Israel Kembali Serang Gaza, Tiga Warga Palestina Tewas

Warga Gaza menjadi korban serangan Israel. Foto: Anadolu

Israel Kembali Serang Gaza, Tiga Warga Palestina Tewas

Fajar Nugraha • 1 July 2026 12:09

Gaza: Serangan Israel terus berlanjut meskipun ada gencatan senjata, dengan pembunuhan hampir setiap hari, serangan pesawat tak berawak, dan pengeboman di seluruh Gaza yang merusak kesucian gencatan senjata.

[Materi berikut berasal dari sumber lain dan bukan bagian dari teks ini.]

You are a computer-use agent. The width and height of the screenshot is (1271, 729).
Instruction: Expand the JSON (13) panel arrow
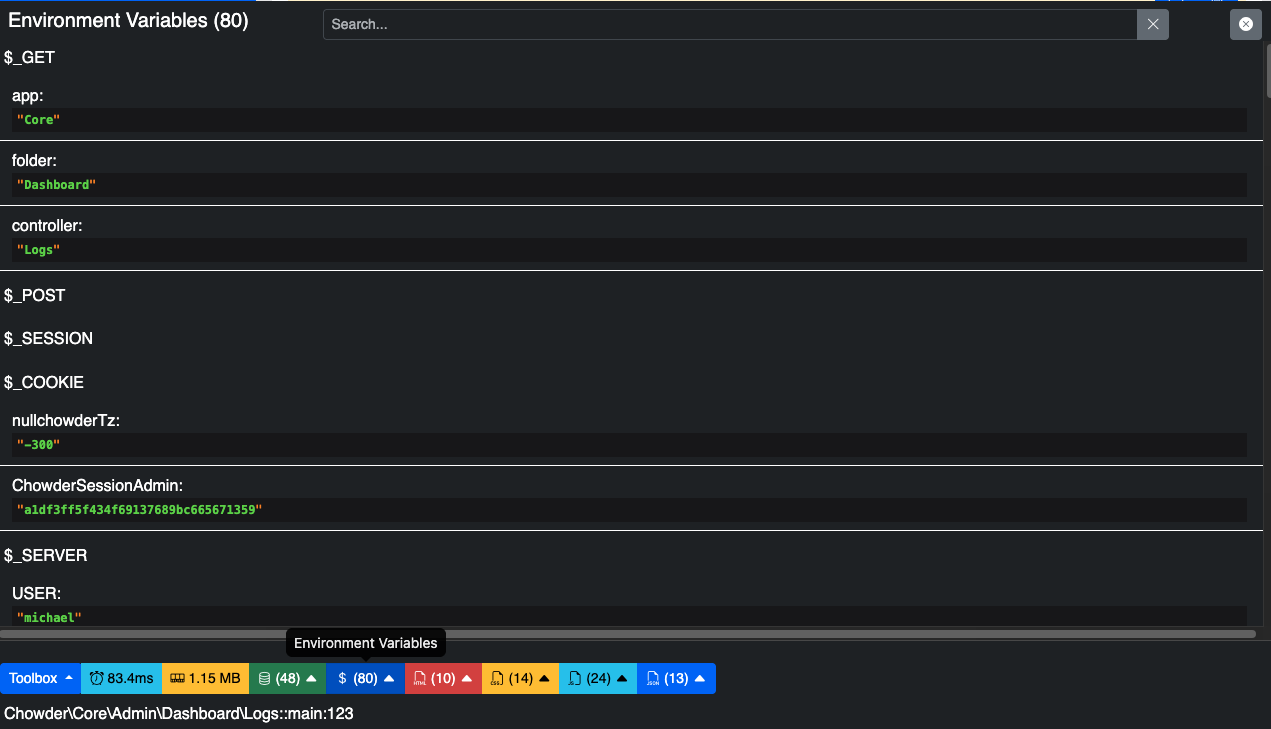(x=699, y=678)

“Tiga warga Palestina, termasuk seorang anak, tewas dan 19 lainnya terluka dalam serangan udara Israel di Gaza, dalam pelanggaran terbaru terhadap perjanjian gencatan senjata,” kata sumber medis, seperti dikutip dari Anadolu, Rabu 1 Juli 2026.

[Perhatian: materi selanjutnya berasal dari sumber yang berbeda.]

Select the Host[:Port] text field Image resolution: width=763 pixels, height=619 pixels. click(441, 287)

Sumber tersebut mengatakan, sebuah pesawat tak berawak Israel menghantam sepeda listrik di Jalan Asdaa di daerah Al-Mawasi, sebelah barat Khan Younis di Gaza selatan, menewaskan tiga orang dan melukai 17 lainnya.

“Di Gaza utara, seorang warga Palestina terluka parah setelah serangan pesawat tak berawak Israel menghantam atap sebuah rumah di dekat bundaran Abu Sharkh di daerah Al-Faluja, sebelah barat kamp pengungsi Jabalia,” kata sumber tersebut.

Seorang warga Palestina lainnya terluka parah dalam serangan pesawat tak berawak terpisah yang menargetkan sebuah rumah di lingkungan Sheikh Radwan, utara Kota Gaza.

Saksi mata mengatakan, serangan hari Selasa terjadi di daerah di luar kendali militer Israel berdasarkan perjanjian gencatan senjata.

Tim penyelamat juga menemukan jenazah seorang warga Palestina yang tewas dalam pemboman Israel sebelumnya di dekat bundaran Kuwait di lingkungan Al-Zaytoun, tenggara Kota Gaza, yang kemudian dipindahkan ke Rumah Sakit Arab Al-Ahli.

Menurut Kementerian Kesehatan Gaza, pelanggaran gencatan senjata Israel telah menewaskan 1.053 warga Palestina dan melukai 3.406 lainnya sejak Oktober 2025.

Sejak dimulainya genosida pada 7 Oktober 2023, perang genosida Israel telah mengakibatkan kematian lebih dari 73.000 warga Palestina dan melukai lebih dari 173.000, serta kehancuran yang meluas yang memengaruhi sekitar 90 persen infrastruktur sipil di wilayah tersebut.